Ormai lo chiamano "Qatargate": ha già portato all'arresto di 4 persone e ha inferto un severo colpo alla credibilità dell'Europarlamento. Fra gli arrestati nientemeno che Eva Kaili, vicepresidente dell'assemblea. Sugli indagati grava ormai l'accusa di aver accettato tangenti per influenzare le decisioni del Parlamento UE in senso favorevole agli interessi dello Stato arabo. Gli sviluppi della vicenda appaiono sconcertanti: nelle ultime ore si è parlato addirittura di borse piene di banconote scoperte dagli inquirenti nella residenza della eurodeputata greca, che è stata sospesa dalla vicepresidenza e radiata dal Partito socialista ellenico (Pasok), il suo schieramento d'appartenenza.
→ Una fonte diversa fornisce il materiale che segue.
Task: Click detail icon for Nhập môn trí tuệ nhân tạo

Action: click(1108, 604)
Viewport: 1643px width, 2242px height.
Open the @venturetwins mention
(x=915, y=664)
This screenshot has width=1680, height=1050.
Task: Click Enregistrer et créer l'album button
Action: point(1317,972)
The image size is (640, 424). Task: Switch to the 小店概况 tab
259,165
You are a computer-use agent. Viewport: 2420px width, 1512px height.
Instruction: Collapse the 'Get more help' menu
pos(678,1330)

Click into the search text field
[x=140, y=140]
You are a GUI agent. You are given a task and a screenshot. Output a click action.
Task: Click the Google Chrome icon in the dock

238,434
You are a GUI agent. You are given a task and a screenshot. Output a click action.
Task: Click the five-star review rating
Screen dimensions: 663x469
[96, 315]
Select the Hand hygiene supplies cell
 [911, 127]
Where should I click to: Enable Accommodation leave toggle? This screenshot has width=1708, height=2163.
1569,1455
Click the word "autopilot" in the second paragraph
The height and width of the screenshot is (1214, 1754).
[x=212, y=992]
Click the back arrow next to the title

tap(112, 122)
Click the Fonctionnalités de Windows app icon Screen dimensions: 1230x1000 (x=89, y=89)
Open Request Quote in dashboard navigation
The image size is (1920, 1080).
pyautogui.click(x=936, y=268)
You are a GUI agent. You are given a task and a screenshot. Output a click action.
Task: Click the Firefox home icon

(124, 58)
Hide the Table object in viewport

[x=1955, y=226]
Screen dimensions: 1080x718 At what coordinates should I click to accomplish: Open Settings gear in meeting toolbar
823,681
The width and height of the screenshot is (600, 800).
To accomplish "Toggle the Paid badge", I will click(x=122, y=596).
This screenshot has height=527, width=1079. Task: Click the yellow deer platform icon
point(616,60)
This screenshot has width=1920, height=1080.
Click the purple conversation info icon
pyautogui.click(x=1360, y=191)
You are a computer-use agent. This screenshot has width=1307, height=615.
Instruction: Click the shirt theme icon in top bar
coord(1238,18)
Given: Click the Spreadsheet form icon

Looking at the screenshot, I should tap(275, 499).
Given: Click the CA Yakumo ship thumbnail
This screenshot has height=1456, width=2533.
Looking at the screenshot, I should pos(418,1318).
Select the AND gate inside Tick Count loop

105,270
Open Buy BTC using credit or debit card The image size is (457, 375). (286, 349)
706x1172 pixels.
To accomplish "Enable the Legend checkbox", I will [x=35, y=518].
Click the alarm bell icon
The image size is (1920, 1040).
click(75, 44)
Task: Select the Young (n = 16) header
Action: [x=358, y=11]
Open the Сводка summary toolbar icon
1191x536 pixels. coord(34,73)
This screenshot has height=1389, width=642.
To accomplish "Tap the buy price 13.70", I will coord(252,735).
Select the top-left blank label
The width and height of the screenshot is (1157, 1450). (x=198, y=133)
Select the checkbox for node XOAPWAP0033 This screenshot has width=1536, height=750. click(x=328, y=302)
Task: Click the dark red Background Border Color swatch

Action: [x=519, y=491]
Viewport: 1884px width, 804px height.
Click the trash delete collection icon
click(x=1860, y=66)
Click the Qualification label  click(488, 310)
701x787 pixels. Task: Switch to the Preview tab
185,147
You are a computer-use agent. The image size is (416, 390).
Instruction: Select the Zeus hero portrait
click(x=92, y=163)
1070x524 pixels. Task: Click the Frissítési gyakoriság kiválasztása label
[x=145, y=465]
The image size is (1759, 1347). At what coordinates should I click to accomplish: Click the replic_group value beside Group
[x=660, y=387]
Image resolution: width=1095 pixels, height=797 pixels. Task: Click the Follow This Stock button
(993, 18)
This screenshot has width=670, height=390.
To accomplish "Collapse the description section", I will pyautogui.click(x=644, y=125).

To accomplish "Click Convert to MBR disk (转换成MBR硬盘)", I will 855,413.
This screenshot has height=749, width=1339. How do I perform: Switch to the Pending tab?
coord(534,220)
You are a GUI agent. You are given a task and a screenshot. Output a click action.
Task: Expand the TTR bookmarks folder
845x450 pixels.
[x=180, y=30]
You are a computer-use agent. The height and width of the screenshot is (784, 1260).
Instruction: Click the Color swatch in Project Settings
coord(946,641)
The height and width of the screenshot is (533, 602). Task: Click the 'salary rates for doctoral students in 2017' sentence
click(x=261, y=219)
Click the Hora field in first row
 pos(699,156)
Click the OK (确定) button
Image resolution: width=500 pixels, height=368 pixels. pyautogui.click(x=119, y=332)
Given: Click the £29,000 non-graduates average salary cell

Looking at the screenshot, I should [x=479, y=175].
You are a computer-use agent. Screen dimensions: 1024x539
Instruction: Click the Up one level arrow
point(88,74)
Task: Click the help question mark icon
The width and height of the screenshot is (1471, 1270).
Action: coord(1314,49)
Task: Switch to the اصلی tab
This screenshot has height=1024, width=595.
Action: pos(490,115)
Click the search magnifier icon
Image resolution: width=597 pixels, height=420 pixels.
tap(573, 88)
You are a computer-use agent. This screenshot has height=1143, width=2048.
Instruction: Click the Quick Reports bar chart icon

La gravità della vicenda è plateale. E dimostra come gli europarlamentari siano "fondamentalmente liberi di incontrare portatori di interessi, senza dover dichiarare i loro incontri", commenta Alberto Alemanno, docente di diritto europeo presso la Scuola di alti studi commerciali di Parigi. Inoltre la mancanza di doveri, di dichiarazioni e di controlli porta questi deputati "a incontrare anche rappresentanti di Paesi terzi, per influenzare decisioni in seno all'Unione": ciò, precisa l'esperto, non è vietato dal diritto internazionale, ma implica evidentemente trasparenza. "Ed è proprio la mancanza di trasparenza" che ha dato luogo "a collusioni, a eventi corruttivi".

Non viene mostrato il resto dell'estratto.